In treatment: Brandon Kennedy
In treatment: Brandon Kennedy
By Tomika Anderson
One in a series of articles about Black people living with HIV/AIDS who are considering treatment, successfully adhering to their regimen and/or getting to undetectable.
Brandon Kennedy has never been one to allow what other people think of him—or his lifestyle, for that matter—to get in the way of how he feels about himself.
That’s a big part of the reason the openly gay 24-year-old nursing student says he felt zero shame about going on medication a few months after he was diagnosed with HIV in 2010.
In fact, Kennedy says, he was eager to start taking ARV pills—despite the potential complications—because to do so meant he was taking the best possible care of himself.
“I’m totally against cowering in the corner just because I have HIV,” says the Atlanta resident, who is currently a face of the “Let’s Stop HIV Together” initiative, part of the Centers for Disease Control and Prevention’s Act Against AIDS campaign. “I even carry around a capsule I bought from a drug-store on my key chain so that whenever I need to take my meds and I’m not at home, or if I have a late night out or something, it’s always with me. And if I’m at dinner with friends, I’ll sip a little water and take my meds,” he says matter-of-factly. “I don’t have any shame around it.”
Kennedy—whose viral load is currently undetectable—says the reason he didn’t jump on the drug bandwagon immediately after testing positive is that 1) His doctor said he didn’t have to, and 2) He needed a little time to research all the possible drug combinations.
“I found out I had HIV on June 7, 2010,” he begins. “Back then my viral load was, like, 37,000, which is not too terribly high for someone who’s newly infected. Also, my CD4 count was right at 800, so there wasn’t any urgency for me to start medication. I chose to hold off on it until August or September so I could do some research and to make sure my body was ready for it,” he explains. “I’m a preventive-care-type person, so I believe that if you train your body for changes, you’ll have more of a positive experience.”
Still, no amount of research could have prepared Kennedy for the severe physical reaction he would have to the first ARV he took when his CD4 count started creeping up.
“I started taking Atripla,” he said. “I took it for two days, and on the second day I had to go to the ER because I had extreme versions of the side effects. It was so bad that I woke up in the middle of the night, holding up the walls in the house, trying to find my cell phone and call somebody,” he says of his experience with the ARV, whose adverse effects can include dizziness and fatigue. “After that, my doctor put me on a regimen of Viramune and Truvada, and it worked out wonderfully. Within a 90-day time span, I was undetectable.”

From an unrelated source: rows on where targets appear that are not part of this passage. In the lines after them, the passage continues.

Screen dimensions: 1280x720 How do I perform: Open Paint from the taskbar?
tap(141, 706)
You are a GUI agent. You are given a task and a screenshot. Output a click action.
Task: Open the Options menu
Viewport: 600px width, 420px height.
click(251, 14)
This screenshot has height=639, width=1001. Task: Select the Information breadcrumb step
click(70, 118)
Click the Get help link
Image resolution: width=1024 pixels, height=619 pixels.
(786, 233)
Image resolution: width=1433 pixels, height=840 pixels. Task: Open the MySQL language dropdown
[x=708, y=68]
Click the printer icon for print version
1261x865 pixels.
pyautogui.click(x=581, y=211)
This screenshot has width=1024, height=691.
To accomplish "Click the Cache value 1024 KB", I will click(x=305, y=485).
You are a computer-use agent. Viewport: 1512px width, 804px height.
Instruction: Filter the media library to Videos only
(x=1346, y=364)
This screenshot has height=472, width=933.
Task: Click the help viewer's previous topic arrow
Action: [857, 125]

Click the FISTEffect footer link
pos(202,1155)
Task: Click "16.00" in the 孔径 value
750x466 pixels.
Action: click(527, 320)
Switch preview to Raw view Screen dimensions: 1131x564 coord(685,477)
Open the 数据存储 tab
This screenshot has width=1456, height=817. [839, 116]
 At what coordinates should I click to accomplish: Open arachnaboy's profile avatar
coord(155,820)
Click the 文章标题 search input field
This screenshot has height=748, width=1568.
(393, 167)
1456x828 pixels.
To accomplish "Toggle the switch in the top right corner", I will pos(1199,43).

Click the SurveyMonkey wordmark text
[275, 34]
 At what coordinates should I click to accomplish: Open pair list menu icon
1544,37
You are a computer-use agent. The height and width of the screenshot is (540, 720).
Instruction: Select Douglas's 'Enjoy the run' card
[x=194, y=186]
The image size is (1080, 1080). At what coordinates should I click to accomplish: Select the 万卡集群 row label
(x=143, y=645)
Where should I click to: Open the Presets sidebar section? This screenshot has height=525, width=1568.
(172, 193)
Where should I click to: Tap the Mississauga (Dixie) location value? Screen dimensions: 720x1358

The moral of the story, Kennedy says, is that he was able to find out what worked best for him because he was open to the possibilities. When you are able to fully embrace and love your-self, you are then inspired to do everything within your own power to live your best life—including adhering to your medication.
“For those that are struggling to accept their diagnosis and themselves, I would suggest looking to resources and materials that can aid you in the process,” he says. “For instance, there are multiple cellphone applications that will alert you when you need to take your medication. There are also apps that will help you keep track of your CD4 count and other numbers—you can store all of that information privately on your phone,” he adds.
“Also, every single one of us could use a therapist, a counselor or another professional to talk to,” says Kennedy. “It doesn’t always have to be your best friend. We don’t have to go through what it is we’re going through alone when there are individuals out there who are willing to help us come through it together.”
Tomika Anderson is a freelance writer based in Brooklyn, N.Y. Her work has appeared in Essence, POZ, Real Health and Ebony magazines, among others.